The answer is a bit of homework, but beyond that, not much! You can use a program that will ask you the questions that may apply to your tax treatment and easily save yourself a good bit of cash. Any parts of the tax code you are unsure of can be remedied by a trip to the IRS website (no fun to read, but think about the money you are saving.)

In most programs, you can easily reference any questions you may have as they directly show which IRS document to use to clarify your concerns.

Taxact is the website that I have used in the past, and decided to use again this year. I saved the tax prep fee that I was paying, and only spend a few hours doing the work. Your tax return may only take an hour, or just a few to prepare, but consider it as paying yourself for doing the work.

In all, I paid $14.95 to electronically file my California tax return. Taxact offers free Federal tax return preparation and electronic filing. That's a pretty decent deal. FREE.

TAXACT is awesome.


  1. I used Turbotax to file my Federal Taxes, if you ignore their offers to file your state taxes you can file federally free. They also found the American Opportunity Tax Credit which got me an extra ~$1800 credited to me. California Franchise Tax Board ( offers free state filing electronically for free, for free. PS: it's free.

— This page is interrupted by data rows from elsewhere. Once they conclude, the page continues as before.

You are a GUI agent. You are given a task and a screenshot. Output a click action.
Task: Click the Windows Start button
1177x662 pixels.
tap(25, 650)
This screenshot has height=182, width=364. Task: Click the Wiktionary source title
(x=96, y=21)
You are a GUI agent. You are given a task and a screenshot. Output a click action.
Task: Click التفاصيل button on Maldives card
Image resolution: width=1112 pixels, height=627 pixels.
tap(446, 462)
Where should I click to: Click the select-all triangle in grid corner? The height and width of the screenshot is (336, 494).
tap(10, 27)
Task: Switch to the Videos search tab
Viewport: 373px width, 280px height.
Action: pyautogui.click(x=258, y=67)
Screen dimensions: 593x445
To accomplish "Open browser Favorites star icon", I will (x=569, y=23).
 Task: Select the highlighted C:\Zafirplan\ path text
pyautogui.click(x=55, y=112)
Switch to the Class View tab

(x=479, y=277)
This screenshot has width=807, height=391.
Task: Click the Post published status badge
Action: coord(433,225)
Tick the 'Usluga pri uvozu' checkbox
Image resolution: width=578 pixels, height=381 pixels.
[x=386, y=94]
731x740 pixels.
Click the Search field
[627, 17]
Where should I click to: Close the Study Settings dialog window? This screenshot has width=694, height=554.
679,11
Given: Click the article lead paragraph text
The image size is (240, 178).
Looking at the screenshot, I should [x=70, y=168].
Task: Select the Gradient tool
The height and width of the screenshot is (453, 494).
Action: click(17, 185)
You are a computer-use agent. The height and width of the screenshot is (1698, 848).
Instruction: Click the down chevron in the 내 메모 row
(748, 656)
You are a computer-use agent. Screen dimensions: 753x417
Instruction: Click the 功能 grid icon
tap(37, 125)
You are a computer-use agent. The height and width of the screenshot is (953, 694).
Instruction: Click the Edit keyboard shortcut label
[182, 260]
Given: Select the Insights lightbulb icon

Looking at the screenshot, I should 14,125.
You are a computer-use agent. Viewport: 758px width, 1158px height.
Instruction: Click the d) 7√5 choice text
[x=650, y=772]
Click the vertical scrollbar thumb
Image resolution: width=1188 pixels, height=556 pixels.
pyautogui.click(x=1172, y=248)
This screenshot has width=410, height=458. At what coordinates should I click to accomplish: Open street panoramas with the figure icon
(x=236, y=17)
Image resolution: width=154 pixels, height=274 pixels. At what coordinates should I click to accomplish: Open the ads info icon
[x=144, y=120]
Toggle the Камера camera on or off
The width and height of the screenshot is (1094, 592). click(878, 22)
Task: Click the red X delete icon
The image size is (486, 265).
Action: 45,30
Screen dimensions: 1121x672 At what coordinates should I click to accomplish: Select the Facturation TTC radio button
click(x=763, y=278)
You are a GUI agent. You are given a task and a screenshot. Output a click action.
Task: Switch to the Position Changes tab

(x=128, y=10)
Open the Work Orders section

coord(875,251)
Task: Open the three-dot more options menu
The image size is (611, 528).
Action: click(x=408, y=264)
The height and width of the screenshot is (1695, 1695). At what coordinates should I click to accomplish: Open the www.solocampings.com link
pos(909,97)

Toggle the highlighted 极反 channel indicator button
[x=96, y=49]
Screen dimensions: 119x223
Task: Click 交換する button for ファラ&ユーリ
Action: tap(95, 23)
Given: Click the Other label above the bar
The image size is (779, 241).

    A co-worker who had one W2 and a 1098-E (student loan interest) paid $80 to have a tax preparer file it for her. She missed out on the American Opportunity Tax Credit and paid $80.

    I'm not familiar with Taxact but it looks like the terms are similar (paying for state, federal free).

  2. I use TaxAct every year and I'm happy to see you recommend it. Their help options really do explain some of the trickier credits/options, and they send me e-mails throughout the year with offers sometimes less than $14.99!

  3. P,

    Thanks for pointing out that you can e-file for free on the CA tax board website. I remember doing that in years past, but I didn't remember this year.


    TaxAct has always worked for me, and this year it was a no brainer to go back to it. Thanks for the info about the email offers!